My mammy came down yesterday for a loan of the old pram for the steamie. She gets a big washing done for the fair fortnight and takes all the kids down to Rothesay. I went down to the phone box and waited with a big purse full of coins to phone our Susan in America. She lives in Sand Diego with a yanky navy boy she met in Dunoon. She never got married here as is he black and my dad wouldn’t have him show everyone up at the lodge. I like him he’s called Clay, my ma said “Pity he’s no the colour of clay” and Susan is expecting her first wean. My ma said she’s no to bring it home if it’s too dark as even a Scottish summer couldn't pass that off.
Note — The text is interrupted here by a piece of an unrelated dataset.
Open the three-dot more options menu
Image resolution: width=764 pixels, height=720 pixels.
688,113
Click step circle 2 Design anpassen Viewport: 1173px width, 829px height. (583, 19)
I wish people weren’t like this.
Clay said “One day America will have a black president” and ma mammy said “Son, they don’t even let married women work in the dinner school here in Glasgow and your lot are still sitting on different buses in some places in America, good luck with that” But she says as long as he treats Susan well she is happy.
Walked up the park and saw the wee parky in his hut, he is creepy as fuck. Told all my kids NEVER to go into his hut even if they are bleeding to death falling off the swings. Fuck that. I would rather they had a brain injury than ended up in his one bar electric fire porn hut. Auld bastard, why don’t they get women to watch the weans at the swings instead of an old fucker who canny do up his zip?
The rag man came round today, I got a good coat off him a BIBA no less, for ten bob. His horse near chewed the hair off our Margaret. I hate horses. My maw says he keeps that horse in his single end up in Budhill!
Well I need to go as Jeanette is coming up and am doing her a wee dolly wave perm and I am still wearing my hot pants.